● **Yazılı görevler**:
[A] Terzi fıkrasını içeren sayfa metninde, adamın karısı elbisede ilk olarak hangi kusuru fark ediyor?
[B] Terzi fıkrasını içeren sayfa metnini son cümlesinden sonra sürdürün.

Günümüzde toplumsal bir hastalığın kurbanı olduğumuzu ve bunun da ‘akıl tutulması içinde yaşadığımız kitlesel aymazlık’ yüzünden gerçekten farkına varamadığımızı düşünüyorum. Sözünü ettiğim hastalığın adı da ‘zamana ve aleme uyma hastalığı’ şeklinde adlandırılabilir, tanımlanabilir. En iyisi ne demek istediğimi konuya ilişkin bir fıkra ile anlatmaya başlayayım da ne demek ve neyi anlatmak istediğim o zaman daha iyi anlaşılır. Fıkra aynen şöyle; Adam terziye gidip bir takım elbise diktirmiş. Eve gelince karısı kıyameti koparmış: ‘Bak’ demiş, ‘Görmüyor musun, sağ omzunda kocaman bir pot var! Derhal geri götür bunu.’ Adam tekrar terziye gitmiş, omzundaki potu göstermiş, karısının kızdığını anlatmış. Ama terzi demiş ki: ‘Senin omuzun yanlış duruyor birader. Böyle durursan tabii pot olur. Sağ omzunu şöyle öne çıkar, tamam! Bak şimdi pot falan var mı?’ Adamcağız tekrar eve gitmiş. Karısı bu kez daha fazla bağırmış adama: ‘Baksana yahu’ demiş, ‘Sol tarafın olduğu gibi bozulmuş. Kolun sarkıyor, omuzun bozuk!’ O elbiseyi diktirdiğine diktireceğine bin pişman olan adam tekrar terziye gitmiş. Durumu anlatmış. Terzi yine adamı suçlu çıkarmış: ‘Bak birader’ demiş, ‘Senin sol tarafında da bir çarpıklık var. Sol kolunu şöyle arkaya kıvır, omzunu da ileri ver, hafifçe de öne eğil, bak pot kalıyor mu?’ Adam denileni yapmış ve sokağa çıkmış. Karşıdan bir karı, koca geliyormuş. Yanından geçerlerken adamın karısına şöyle dediğini duymuş: ,‘Bak, zavallı adam sakat, o yüzden yamuk yürüyor ama terzisi çok iyi!.

● **Toplanan veri girişleri**:

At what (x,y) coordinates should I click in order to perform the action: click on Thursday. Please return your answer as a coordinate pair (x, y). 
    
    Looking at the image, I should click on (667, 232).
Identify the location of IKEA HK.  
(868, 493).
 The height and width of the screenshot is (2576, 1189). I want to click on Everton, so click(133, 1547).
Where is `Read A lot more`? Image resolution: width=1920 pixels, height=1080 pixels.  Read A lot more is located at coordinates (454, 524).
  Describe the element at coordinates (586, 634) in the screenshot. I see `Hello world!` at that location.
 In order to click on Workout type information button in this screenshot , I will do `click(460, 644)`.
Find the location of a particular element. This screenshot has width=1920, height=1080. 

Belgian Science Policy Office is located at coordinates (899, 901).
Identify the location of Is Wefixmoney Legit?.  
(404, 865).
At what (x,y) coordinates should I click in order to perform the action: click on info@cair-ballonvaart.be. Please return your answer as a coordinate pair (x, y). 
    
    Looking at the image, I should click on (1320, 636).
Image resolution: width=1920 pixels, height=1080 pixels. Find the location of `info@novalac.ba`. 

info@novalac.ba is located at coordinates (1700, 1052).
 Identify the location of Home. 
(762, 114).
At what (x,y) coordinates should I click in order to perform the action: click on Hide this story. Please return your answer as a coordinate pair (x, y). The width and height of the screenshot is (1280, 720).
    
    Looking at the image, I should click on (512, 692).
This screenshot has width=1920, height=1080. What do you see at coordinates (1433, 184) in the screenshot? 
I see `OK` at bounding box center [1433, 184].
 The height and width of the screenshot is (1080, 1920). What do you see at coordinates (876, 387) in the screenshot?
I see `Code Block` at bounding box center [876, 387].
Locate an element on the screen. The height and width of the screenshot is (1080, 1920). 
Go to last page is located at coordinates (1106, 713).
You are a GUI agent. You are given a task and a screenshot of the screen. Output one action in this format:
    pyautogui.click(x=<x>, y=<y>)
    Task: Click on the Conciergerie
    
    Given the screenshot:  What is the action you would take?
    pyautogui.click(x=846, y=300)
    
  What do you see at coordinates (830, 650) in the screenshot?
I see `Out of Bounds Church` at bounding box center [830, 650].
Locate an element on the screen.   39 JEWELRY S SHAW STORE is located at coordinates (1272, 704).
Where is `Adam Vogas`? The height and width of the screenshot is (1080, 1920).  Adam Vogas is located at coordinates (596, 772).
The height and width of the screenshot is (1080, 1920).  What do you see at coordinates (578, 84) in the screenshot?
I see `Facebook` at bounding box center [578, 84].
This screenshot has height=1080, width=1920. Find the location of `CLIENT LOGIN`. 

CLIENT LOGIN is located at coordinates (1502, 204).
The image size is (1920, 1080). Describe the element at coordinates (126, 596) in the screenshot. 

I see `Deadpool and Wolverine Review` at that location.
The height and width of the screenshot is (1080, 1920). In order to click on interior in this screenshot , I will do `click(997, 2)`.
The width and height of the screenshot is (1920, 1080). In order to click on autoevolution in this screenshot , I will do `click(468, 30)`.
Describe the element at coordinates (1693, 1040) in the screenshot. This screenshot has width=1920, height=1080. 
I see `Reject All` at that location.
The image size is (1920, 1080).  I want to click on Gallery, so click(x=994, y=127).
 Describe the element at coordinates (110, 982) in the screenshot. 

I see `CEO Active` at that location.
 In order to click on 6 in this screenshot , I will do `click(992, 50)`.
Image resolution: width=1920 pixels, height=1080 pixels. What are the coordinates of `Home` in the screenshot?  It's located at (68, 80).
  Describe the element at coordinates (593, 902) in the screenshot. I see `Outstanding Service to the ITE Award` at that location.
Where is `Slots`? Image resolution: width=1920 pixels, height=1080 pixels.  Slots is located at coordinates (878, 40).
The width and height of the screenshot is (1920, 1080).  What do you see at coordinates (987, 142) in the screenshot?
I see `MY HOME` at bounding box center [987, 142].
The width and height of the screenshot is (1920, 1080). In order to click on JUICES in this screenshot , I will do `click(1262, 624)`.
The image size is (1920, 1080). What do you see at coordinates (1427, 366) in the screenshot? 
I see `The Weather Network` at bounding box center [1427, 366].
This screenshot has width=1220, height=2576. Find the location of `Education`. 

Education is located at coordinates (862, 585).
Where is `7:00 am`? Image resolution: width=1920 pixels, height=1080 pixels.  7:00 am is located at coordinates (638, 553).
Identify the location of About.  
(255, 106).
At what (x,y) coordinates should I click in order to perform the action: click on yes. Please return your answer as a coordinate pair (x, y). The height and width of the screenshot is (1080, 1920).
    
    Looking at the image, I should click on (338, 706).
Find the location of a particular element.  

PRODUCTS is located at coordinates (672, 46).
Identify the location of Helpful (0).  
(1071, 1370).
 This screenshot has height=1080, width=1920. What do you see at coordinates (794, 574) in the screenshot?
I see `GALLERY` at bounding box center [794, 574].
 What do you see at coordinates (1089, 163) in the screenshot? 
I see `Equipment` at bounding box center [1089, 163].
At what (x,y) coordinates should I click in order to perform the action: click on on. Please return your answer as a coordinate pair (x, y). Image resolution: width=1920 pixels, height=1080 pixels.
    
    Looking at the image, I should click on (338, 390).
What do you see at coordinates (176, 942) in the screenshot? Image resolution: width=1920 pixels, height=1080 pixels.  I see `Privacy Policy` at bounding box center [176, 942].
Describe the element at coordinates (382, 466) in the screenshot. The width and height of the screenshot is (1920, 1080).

● **Çözülmüş problemler**:
[A] Elbisenin sağ omzunda kocaman bir pot olduğunu fark ediyor.

[B]
 Bu fıkrayı çarpık bir elbise gibi duran ‘yozlaşma’ düzenine kendilerini uydurarak kusurlarını kapatacaklarını düşünenler için anlattım. Üstelik daha da ileri giderek şu düşüncelerimi de açıklıkla ifade etmek isterim. Bu ülkede her şey kötü, herkes çirkin ya da yoz, yobaz değil elbette! Her görüş, her ideoloji, her yöre ve her sosyal sınıftan milyonlarca ‘düzgün insanın’ varlığını yani yaşadığını da biliyoruz. Ne var ki genellikle düzgün insanların sesi çıkmıyor, köşelerine çekilmiş oturuyorlar da, nerede ‘ipini koparmış, hoyratça her köfteye maydanoz olan, ne kadar sivri külahlı’ varsa onlar ‘ha bire’ pompalanıyor. İşte bu durumunda ‘negatif seleksiyon’ yani ‘tersine elek’ sisteminin bir sonucu olduğunu düşünüyorum. Bu sistem nitelikli, olgun, birikimli, terbiyeli insanları eleyip, ötekileri ortaya çıkarıyor. Bu işin en kötü tarafı yozlaşmanın, kitle iletişim araçları yoluyla bütün toplumu ve özellikle çocukları, gençleri etkilemeye başlamasıdır. Ünlü İspanyol düşünür Ortega Gasset diyor ki; Bu dünyada hiçbir şey, kitle kültüründeki yozlaşma kadar asla bulaşıcı değildir!..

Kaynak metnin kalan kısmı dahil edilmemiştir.